A small but vocal “free lunch” group of conservative Republicans disagrees. Large private accounts, they claim, can fix Social Security's finances with no need for benefit cuts or tax increases. Legislation proposed by John Sununu, a Republican senator, and Paul Ryan, a Republican congressman, proposes diverting half of payroll tax revenue with no reductions in promised Social Security benefits. The plan relies on permanent subsidies from the rest of the budget and wholly implausible cuts in spending outside Social Security to make its numbers add up.
Fortunately, Mr Bush has not been tempted by the free-lunch route, at least not yet. Though he has ruled out raising payroll taxes, the White House memo made clear it was a “bad idea” to push individual accounts alone. Instead, the White House is keen on a plan first proposed by the Bush-appointed Commission to Strengthen Social Security in 2001. This would allow individuals to divert an average of one-sixth of their payroll taxes into individual accounts. It would cut Social Security's future liabilities by indexing the calculation of initial retirement benefits to prices rather than wages. Although future retirees' pensions would stay constant in real terms, they would no longer rise in line with average wage growth. Over time, Social Security would replace an ever smaller share of workers' pre-retirement income, from 42% today for a typical worker to 20% in 2075 and ever less thereafter. This plan would involve substantial transitional borrowing (around $2 trillion over the next decade alone), although this would be offset by a reduction in the government's obligations to future retirees.
Judging the risks
Until the details become clearer, it is hard to judge the merits of any White House plan. Economically, the benefits of private accounts—at least in the early years—are likely to be modest. A debt-financed transition will not boost national savings; though the accounts will imply higher private savings, government borrowing will rise by the same amount. The gain from private accounts might be eroded by high management fees or poor risk-management by account-holders. But, in principle, Mr Bush could craft a package that shores up Social Security's financial health and reaps the benefits of individual accounts, without sacrificing the basic nature of social insurance.

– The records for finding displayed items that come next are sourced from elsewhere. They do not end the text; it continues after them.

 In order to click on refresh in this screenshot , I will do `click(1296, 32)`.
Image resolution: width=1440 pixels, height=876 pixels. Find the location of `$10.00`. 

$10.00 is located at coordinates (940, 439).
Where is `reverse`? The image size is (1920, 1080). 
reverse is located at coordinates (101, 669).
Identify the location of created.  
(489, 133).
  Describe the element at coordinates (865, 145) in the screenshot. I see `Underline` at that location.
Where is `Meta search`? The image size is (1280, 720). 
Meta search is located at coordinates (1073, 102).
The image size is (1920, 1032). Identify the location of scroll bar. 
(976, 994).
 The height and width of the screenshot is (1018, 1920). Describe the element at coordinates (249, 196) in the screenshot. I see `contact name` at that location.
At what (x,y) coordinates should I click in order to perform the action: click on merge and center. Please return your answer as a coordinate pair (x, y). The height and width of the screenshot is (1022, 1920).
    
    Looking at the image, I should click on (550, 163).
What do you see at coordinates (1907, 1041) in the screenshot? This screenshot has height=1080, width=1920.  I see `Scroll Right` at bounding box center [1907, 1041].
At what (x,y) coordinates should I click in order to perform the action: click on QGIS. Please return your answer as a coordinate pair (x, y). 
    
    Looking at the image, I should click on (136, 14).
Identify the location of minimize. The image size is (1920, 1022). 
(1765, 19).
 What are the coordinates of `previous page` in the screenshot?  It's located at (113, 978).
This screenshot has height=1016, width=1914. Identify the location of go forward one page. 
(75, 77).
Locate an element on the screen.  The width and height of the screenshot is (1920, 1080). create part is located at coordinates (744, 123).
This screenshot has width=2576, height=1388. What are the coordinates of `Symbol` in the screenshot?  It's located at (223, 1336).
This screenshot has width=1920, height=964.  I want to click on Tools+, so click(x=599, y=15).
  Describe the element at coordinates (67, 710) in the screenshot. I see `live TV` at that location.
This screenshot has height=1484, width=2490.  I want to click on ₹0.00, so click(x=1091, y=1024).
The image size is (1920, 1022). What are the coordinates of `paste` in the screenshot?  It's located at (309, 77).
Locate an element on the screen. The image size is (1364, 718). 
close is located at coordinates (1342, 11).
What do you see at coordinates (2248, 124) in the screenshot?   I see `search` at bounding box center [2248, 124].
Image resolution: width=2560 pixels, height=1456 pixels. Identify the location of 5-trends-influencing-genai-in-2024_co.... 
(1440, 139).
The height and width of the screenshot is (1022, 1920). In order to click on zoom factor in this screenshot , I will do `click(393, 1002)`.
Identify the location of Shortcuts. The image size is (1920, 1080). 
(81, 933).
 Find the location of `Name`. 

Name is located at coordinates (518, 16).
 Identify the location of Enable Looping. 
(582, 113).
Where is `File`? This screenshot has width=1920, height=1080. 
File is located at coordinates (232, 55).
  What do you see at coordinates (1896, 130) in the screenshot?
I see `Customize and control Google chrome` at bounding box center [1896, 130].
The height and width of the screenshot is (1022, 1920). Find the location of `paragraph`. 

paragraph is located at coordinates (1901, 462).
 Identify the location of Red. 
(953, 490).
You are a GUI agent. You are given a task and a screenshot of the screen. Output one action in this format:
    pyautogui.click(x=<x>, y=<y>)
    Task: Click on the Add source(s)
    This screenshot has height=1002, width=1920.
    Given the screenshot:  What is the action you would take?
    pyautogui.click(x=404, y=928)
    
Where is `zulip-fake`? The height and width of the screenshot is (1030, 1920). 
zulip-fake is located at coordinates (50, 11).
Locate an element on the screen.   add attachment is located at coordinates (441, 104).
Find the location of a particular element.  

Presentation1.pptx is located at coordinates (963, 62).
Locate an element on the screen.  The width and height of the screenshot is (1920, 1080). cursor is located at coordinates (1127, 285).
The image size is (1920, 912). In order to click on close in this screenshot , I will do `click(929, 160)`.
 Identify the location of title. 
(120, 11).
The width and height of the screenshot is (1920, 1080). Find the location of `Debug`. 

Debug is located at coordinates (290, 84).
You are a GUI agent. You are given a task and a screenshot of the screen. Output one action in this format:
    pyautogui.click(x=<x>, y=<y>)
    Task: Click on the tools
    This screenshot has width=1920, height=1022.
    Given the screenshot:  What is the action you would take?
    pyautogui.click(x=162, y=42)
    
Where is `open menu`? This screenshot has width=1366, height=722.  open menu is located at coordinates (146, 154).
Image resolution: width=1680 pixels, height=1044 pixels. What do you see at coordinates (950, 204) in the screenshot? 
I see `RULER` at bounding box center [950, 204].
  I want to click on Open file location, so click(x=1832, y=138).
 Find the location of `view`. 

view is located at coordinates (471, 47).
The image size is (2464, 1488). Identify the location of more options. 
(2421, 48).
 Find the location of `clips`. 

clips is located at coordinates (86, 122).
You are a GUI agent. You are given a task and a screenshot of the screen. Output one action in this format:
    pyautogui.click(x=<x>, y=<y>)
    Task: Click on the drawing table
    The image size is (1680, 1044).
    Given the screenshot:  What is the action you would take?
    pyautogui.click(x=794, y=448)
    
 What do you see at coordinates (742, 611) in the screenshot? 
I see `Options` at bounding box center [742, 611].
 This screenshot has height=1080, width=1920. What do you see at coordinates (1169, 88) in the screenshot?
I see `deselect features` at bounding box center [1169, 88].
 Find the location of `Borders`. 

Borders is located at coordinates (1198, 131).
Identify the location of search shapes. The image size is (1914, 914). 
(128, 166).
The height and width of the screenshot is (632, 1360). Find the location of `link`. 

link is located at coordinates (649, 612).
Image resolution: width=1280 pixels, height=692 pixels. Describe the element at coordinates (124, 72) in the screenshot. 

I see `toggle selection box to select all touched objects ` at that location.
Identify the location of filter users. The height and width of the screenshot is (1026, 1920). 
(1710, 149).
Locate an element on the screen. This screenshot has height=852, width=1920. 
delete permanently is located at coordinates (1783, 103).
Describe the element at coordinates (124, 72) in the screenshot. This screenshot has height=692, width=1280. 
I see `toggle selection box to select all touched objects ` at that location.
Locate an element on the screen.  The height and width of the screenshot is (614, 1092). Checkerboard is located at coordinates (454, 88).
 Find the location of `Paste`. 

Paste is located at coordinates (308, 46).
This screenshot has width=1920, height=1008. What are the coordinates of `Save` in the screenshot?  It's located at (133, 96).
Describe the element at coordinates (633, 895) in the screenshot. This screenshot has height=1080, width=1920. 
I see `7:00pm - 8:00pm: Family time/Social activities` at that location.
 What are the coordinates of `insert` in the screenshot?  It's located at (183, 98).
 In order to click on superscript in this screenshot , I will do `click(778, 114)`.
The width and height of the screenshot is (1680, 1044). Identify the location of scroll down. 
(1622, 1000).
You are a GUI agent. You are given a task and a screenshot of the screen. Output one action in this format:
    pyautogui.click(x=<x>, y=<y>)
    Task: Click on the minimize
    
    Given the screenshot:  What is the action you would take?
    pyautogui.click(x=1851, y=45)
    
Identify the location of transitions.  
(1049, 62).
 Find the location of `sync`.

Less obvious is whether that is politically possible. Americans are increasingly concerned that Social Security is in trouble (in a recent Washington Post poll, more than seven out of ten said the system faced “major problems”). But while younger people like the sound of private accounts, polls suggest that Americans overall are almost evenly divided over whether people should be allowed to invest their payroll taxes in financial markets.
Mr Bush's success will depend on how well he explains his ideas. Interest groups are massing on both sides of the debate. The AARP, America's huge pensioners' lobby, is leading the opposition against the “risky” privatisation scheme. But money is also piling up on the other side, particularly from well-financed conservative lobby groups.
At present, the congressional maths does not look good. Congressmen who face re-election next year are terrified of talking about benefit cuts. Other Republicans are nervous about the upfront borrowing involved. To protect their political flank, party leaders have told Mr Bush that this scale of social change must be done with bipartisan support. But embattled Democrats are loth to give Mr Bush an inch, and the compromises that might appeal to them—such as raising payroll taxes—will appal conservative ideologues.
For all these reasons, Social Security reform will be a long, tough battle. Failure need not sink Mr Bush's whole agenda, but it will overshadow any progress elsewhere. Without pension reform, Mr Bush's second term will be as disappointing as most others. Success, in contrast, could place him beside Ronald Reagan as a true conservative revolutionary.